• **Instructions to follow**
Reproduce the records below; each should match the original exactly.

• **Data to process**

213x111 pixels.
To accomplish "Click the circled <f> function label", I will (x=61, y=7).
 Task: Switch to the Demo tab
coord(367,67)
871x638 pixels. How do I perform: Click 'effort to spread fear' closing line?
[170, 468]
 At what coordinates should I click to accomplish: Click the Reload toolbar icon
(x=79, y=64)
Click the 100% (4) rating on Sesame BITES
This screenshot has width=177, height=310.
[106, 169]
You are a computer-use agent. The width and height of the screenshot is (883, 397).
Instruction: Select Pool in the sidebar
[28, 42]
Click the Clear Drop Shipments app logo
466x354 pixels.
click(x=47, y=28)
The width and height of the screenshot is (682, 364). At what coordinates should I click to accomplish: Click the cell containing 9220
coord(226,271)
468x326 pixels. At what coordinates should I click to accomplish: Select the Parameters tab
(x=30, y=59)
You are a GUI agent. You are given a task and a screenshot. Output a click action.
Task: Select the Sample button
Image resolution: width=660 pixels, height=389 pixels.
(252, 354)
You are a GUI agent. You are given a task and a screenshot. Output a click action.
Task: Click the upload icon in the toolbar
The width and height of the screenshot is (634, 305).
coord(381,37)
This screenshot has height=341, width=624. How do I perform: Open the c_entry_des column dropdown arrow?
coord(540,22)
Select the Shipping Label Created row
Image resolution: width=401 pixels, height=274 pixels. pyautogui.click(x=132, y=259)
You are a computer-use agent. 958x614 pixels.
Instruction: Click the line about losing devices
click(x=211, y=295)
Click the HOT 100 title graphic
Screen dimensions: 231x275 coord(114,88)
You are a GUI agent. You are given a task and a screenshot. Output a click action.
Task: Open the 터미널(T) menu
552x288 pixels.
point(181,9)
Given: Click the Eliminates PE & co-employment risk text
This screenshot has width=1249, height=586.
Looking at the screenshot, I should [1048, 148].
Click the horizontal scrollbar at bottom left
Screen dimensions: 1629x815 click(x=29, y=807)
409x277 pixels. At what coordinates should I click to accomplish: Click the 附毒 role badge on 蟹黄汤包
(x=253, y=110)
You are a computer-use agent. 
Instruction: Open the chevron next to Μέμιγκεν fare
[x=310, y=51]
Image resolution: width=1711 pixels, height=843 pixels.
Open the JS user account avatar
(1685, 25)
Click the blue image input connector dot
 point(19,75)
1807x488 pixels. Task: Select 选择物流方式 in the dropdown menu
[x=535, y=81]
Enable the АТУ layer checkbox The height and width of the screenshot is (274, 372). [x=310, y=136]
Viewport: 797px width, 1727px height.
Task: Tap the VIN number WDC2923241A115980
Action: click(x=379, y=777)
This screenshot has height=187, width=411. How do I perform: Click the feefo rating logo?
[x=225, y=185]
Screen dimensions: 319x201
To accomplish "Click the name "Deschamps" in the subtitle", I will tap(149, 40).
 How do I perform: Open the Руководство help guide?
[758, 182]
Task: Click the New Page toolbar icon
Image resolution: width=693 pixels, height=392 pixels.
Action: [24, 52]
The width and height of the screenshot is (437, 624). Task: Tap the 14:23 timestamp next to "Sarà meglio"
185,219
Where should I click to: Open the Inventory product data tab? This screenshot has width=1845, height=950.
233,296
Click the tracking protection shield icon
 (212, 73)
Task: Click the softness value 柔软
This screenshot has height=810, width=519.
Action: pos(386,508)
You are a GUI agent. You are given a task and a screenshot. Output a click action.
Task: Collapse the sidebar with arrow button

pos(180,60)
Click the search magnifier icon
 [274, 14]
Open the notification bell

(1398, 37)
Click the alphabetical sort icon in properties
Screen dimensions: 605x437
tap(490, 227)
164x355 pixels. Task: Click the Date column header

• **Task answer**
213x111 pixels.
To accomplish "Click the circled <f> function label", I will (x=61, y=7).
 Task: Switch to the Demo tab
coord(367,67)
871x638 pixels. How do I perform: Click 'effort to spread fear' closing line?
[170, 468]
 At what coordinates should I click to accomplish: Click the Reload toolbar icon
(x=79, y=64)
Click the 100% (4) rating on Sesame BITES
This screenshot has width=177, height=310.
[106, 169]
You are a computer-use agent. The width and height of the screenshot is (883, 397).
Instruction: Select Pool in the sidebar
[28, 42]
Click the Clear Drop Shipments app logo
466x354 pixels.
click(x=47, y=28)
The width and height of the screenshot is (682, 364). At what coordinates should I click to accomplish: Click the cell containing 9220
coord(226,271)
468x326 pixels. At what coordinates should I click to accomplish: Select the Parameters tab
(x=30, y=59)
You are a GUI agent. You are given a task and a screenshot. Output a click action.
Task: Select the Sample button
Image resolution: width=660 pixels, height=389 pixels.
(252, 354)
You are a GUI agent. You are given a task and a screenshot. Output a click action.
Task: Click the upload icon in the toolbar
The width and height of the screenshot is (634, 305).
coord(381,37)
This screenshot has height=341, width=624. How do I perform: Open the c_entry_des column dropdown arrow?
coord(540,22)
Select the Shipping Label Created row
Image resolution: width=401 pixels, height=274 pixels. pyautogui.click(x=132, y=259)
You are a computer-use agent. 958x614 pixels.
Instruction: Click the line about losing devices
click(x=211, y=295)
Click the HOT 100 title graphic
Screen dimensions: 231x275 coord(114,88)
You are a GUI agent. You are given a task and a screenshot. Output a click action.
Task: Open the 터미널(T) menu
552x288 pixels.
point(181,9)
Given: Click the Eliminates PE & co-employment risk text
This screenshot has width=1249, height=586.
Looking at the screenshot, I should [1048, 148].
Click the horizontal scrollbar at bottom left
Screen dimensions: 1629x815 click(x=29, y=807)
409x277 pixels. At what coordinates should I click to accomplish: Click the 附毒 role badge on 蟹黄汤包
(x=253, y=110)
You are a computer-use agent. 
Instruction: Open the chevron next to Μέμιγκεν fare
[x=310, y=51]
Image resolution: width=1711 pixels, height=843 pixels.
Open the JS user account avatar
(1685, 25)
Click the blue image input connector dot
 point(19,75)
1807x488 pixels. Task: Select 选择物流方式 in the dropdown menu
[x=535, y=81]
Enable the АТУ layer checkbox The height and width of the screenshot is (274, 372). [x=310, y=136]
Viewport: 797px width, 1727px height.
Task: Tap the VIN number WDC2923241A115980
Action: click(x=379, y=777)
This screenshot has height=187, width=411. How do I perform: Click the feefo rating logo?
[x=225, y=185]
Screen dimensions: 319x201
To accomplish "Click the name "Deschamps" in the subtitle", I will tap(149, 40).
 How do I perform: Open the Руководство help guide?
[758, 182]
Task: Click the New Page toolbar icon
Image resolution: width=693 pixels, height=392 pixels.
Action: [24, 52]
The width and height of the screenshot is (437, 624). Task: Tap the 14:23 timestamp next to "Sarà meglio"
185,219
Where should I click to: Open the Inventory product data tab? This screenshot has width=1845, height=950.
233,296
Click the tracking protection shield icon
 (212, 73)
Task: Click the softness value 柔软
This screenshot has height=810, width=519.
Action: pos(386,508)
You are a GUI agent. You are given a task and a screenshot. Output a click action.
Task: Collapse the sidebar with arrow button

pos(180,60)
Click the search magnifier icon
 [274, 14]
Open the notification bell

(1398, 37)
Click the alphabetical sort icon in properties
Screen dimensions: 605x437
tap(490, 227)
164x355 pixels. Task: Click the Date column header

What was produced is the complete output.